Question

Assembling a chloroplast genome using only PacBio data (Illumina reads lost)

0

Entering edit mode

1 day ago

Serena • 0

Hello everyone,

I’m a master’s student working on a chloroplast genome assembly project. The sequencing data were generated about 4–5 years ago. Unfortunately, the company never provided us with the Illumina raw data — I only have PacBio reads available now.

I’d like to ask:

Is it feasible to assemble a complete chloroplast genome only using PacBio data?

Will the absence of Illumina reads significantly affect assembly quality or downstream analyses (such as gene annotation and comparative genomics)?

Would such a project still be considered substantial enough for a master’s thesis?

For context:

I’m relatively new to bioinformatics.

My lab mainly focuses on classical taxonomy, so I don’t have many local peers familiar with genome assembly.

The dataset is from a plant species (chloroplast genome expected ~150 kb).

Any advice on strategy, software suggestions, or similar experiences would be greatly appreciated.

Thank you very much in advance!

chloroplast genome-assembly • 173 views

ADD COMMENT • link updated 14 hours ago by shelkmike ★ 1.8k • written 1 day ago by Serena • 0

0

Entering edit mode

Can you find related chloroplast genomes (there must be some in NCBI) and try aligning the data your have?

It may be possible to do the assembly with what you have. shelkmike may have some suggestions.

ADD REPLY • link 1 day ago by GenoMax 154k

score 0 · Answer 1 · 2025-10-31

The answer depends on whether you have PacBio HiFi reads (that have high accuracy) or PacBio CLR reads (that have low accuracy). For HiFi reads, polishing with short reads is not required. For CLR reads, you'll have approximately one error per 10 kbp (Supplementary Table 5 in https://www.nature.com/articles/s41586-021-03451-0), and these errors will mostly be indels, so you'll have frameshifts in genes. Therefore, for CLR reads polishing with short reads is necessary.

**DATA SECTION**
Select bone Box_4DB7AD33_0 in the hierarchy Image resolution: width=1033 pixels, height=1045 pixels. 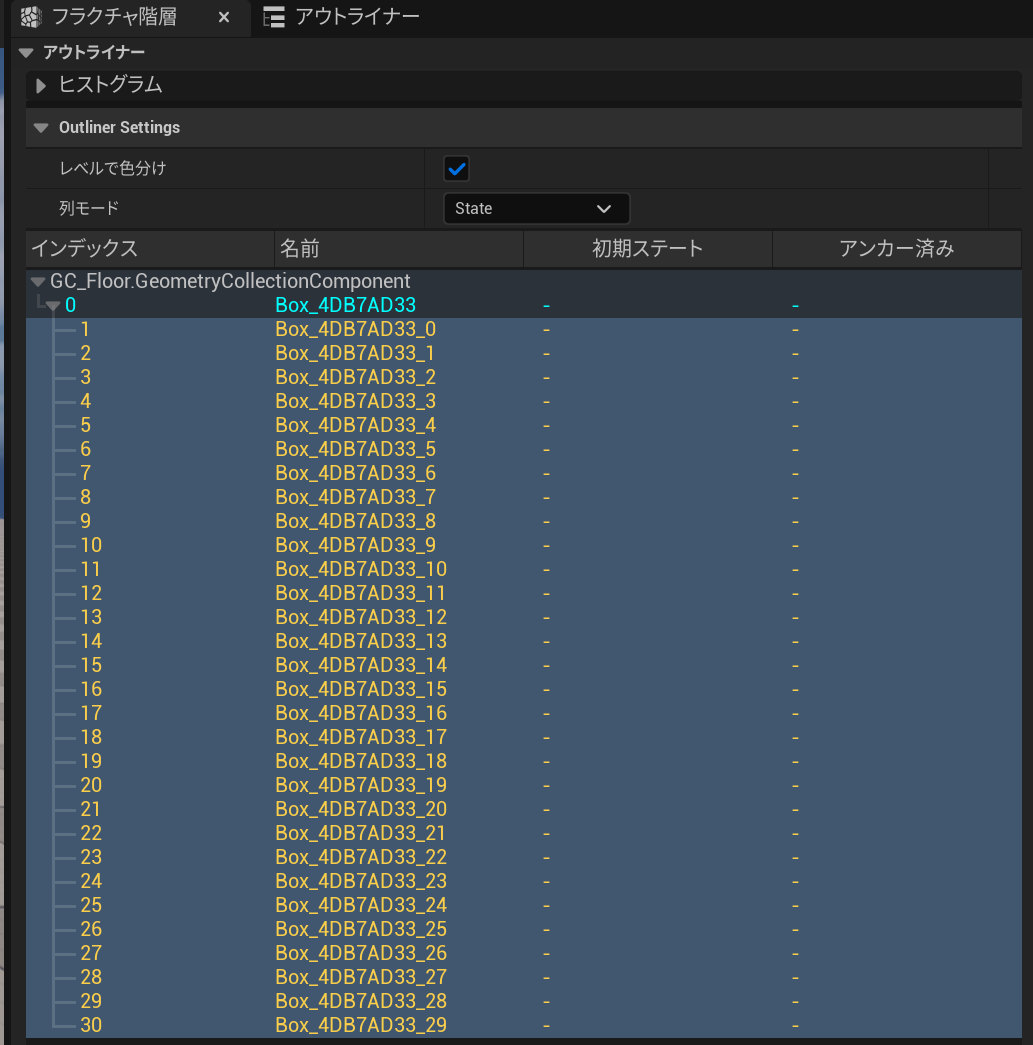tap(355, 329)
* * *
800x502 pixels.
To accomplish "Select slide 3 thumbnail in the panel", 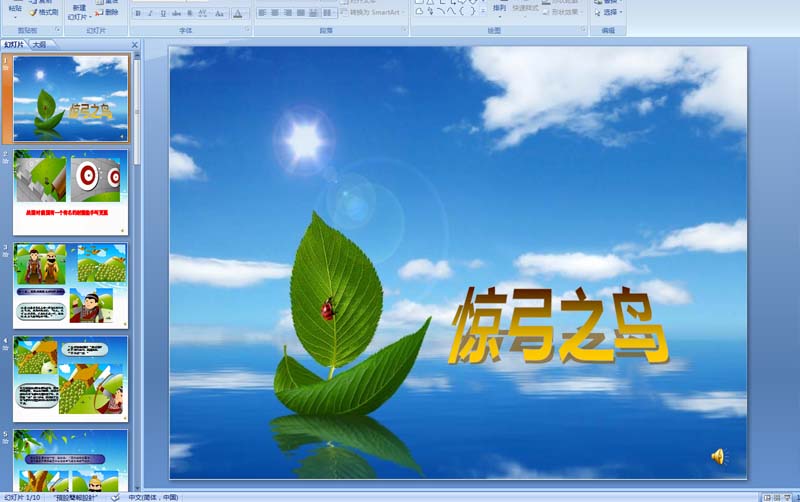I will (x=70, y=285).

**TASK DIRECTIONS**
Carry on the forum thread about assembling a chloroplast genome from PacBio reads, starting right after its final sentence.

**WRITTEN ANSWER**
There are several tools specifically made for the assembly of chloroplast and mitochondrial genomes from long reads, namely:

Oatk (https://github.com/c-zhou/oatk)
TIPP (https://github.com/Wenfei-Xian/TIPP)
HiMT (https://github.com/tang-shuyuan/HiMT)
PMAT (https://github.com/bichangwei/PMAT)
Also, you can do an assembly with a general-purpose long-read assembler, Flye being a good choice (https://github.com/fenderglass/Flye), and then give the assembly graph to GetOrganelle (https://github.com/Kinggerm/GetOrganelle), which will find the chloroplast genome in the graph and make a FASTA file with the genome.

Then, you should reorient the chloroplast genome such that it becomes LSC-IR-SSC-IR.
After that, you can annotate the chloroplast genome with GeSeq (https://chlorobox.mpimp-golm.mpg.de/geseq.html) or PGA (https://github.com/quxiaojian/PGA).
If I were doing this, the whole process would have required less than 10 hours. Therefore, I don't think it is suitable for a Master's thesis. However, you can also assemble the mitochondrial genome, annotate it, and do some basic analyses of the chloroplast and mitochondrial genomes. Together, this will be a decent Master's thesis.